## Prompt:
Count the lines in the items below that contain the string "answer", with uppercase and lowercase letters treated as different. Reply with only the number.

## Stored data entries:
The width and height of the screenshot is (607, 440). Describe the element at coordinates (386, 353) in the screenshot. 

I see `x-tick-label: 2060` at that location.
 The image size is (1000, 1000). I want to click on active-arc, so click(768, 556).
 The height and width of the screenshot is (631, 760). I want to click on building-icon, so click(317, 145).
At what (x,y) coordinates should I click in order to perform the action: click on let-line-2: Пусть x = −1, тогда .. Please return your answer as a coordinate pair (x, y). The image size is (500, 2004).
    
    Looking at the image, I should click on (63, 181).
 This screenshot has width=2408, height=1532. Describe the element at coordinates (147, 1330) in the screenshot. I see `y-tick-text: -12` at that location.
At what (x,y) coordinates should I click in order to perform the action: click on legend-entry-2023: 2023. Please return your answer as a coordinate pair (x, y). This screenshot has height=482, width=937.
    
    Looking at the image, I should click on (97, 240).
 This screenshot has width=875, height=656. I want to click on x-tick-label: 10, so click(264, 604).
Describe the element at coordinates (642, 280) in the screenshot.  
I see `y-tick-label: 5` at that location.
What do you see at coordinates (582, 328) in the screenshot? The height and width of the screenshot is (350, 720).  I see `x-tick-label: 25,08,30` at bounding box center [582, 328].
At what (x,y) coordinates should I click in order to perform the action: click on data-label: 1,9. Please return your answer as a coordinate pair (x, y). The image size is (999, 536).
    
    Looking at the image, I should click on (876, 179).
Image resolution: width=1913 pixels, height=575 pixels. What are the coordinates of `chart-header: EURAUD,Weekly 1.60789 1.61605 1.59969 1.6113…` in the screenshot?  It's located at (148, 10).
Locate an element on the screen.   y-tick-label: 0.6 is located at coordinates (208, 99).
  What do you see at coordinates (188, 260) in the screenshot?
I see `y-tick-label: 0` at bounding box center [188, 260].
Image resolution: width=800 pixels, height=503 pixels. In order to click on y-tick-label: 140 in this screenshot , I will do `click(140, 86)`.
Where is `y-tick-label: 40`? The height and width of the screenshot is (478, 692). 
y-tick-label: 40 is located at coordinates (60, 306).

## Solution for this task:
3